What is required
Say whether each statement agrees with the article on the Portales Fire Department below, answering yes or no and quoting the exact words that decide it: (a) Chief Gary Nuckols hosts a barbecue for his team. (b) Richard Hall is from Santa Fe. (c) Nuckols described the cookout as a one-time event.

Natural to protect, serve
link Christina Calloway: Staff photo
Portales Fire Chief Gary Nuckols grilled hot dogs and smoked pulled pork to show appreciation for his employees and their family in recognition of Emergency Medical Services Week in Portales. Nuckols said it’s an annual tradition.
Considered by some as the heroes of the community, the emergency medical technicians and firefighters of the Portales Fire Department say the desire to protect and serve is in their nature.
For all they do, each year they are honored by the city and their own leader Portales Fire Chief Gary Nuckols during Emergency Medical Services Week. Nuckols trades his hat from chief to grill master and hosts a barbecue for his team.
Here are a few profiles of the PFD’s staff:
• Richard Hall of Roswell was about to graduate from Eastern New Mexico University last year when he realized a career in music wasn’t for him.
The former 28-year-old bassoonist said he decided he wanted to help patients.

Data
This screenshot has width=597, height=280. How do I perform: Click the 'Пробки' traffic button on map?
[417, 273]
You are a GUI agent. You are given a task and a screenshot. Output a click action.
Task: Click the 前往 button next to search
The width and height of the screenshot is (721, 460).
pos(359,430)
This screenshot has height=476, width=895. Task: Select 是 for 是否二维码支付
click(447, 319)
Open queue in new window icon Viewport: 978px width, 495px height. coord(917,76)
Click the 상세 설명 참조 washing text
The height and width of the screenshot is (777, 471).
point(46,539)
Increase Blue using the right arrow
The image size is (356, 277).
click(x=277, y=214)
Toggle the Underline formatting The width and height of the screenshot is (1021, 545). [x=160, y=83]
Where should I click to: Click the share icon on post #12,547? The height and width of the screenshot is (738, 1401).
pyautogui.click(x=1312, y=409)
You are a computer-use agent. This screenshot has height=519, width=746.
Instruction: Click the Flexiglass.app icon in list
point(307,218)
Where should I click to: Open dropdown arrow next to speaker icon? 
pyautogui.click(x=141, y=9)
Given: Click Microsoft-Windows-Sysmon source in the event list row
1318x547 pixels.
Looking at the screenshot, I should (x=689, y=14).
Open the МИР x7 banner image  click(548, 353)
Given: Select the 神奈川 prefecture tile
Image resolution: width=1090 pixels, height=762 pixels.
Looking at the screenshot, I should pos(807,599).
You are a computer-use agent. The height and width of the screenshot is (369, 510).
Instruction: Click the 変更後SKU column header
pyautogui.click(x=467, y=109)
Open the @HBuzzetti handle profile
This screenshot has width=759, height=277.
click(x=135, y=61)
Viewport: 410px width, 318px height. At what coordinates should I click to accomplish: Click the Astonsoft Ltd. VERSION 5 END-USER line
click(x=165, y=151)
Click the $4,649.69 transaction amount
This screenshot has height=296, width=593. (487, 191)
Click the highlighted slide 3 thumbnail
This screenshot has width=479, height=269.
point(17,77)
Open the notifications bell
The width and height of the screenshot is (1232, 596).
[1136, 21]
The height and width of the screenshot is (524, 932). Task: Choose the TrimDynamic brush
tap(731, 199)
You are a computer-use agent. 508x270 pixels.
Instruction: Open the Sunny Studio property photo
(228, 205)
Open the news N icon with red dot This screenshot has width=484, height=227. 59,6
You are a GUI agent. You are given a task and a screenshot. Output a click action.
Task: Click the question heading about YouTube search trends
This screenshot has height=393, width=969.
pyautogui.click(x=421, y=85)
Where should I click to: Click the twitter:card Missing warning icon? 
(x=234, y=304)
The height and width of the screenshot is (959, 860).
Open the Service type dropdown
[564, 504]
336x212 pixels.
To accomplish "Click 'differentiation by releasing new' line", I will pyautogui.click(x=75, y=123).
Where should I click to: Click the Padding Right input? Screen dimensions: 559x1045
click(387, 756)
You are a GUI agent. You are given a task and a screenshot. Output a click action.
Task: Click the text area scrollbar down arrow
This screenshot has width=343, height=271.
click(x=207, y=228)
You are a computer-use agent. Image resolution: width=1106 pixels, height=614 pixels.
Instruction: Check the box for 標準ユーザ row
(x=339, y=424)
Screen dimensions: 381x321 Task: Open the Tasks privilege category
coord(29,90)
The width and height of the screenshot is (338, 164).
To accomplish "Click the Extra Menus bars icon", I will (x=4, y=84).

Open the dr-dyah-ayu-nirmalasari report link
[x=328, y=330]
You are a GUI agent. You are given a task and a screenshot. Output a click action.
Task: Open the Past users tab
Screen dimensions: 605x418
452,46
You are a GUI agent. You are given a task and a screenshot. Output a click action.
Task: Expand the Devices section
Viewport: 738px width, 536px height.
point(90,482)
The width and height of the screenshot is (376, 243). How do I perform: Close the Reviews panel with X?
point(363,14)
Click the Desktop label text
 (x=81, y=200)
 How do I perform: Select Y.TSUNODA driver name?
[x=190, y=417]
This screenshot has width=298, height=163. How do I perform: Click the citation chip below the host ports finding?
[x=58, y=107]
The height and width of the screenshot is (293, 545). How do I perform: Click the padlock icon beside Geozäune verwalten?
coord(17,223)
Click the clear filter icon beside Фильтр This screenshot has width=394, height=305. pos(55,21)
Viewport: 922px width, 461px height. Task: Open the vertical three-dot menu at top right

Answer space
(a) Yes: "Nuckols trades his hat from chief to grill master and hosts a barbecue for his team."
(b) No: "Richard Hall of Roswell"
(c) No: "Nuckols said it’s an annual tradition."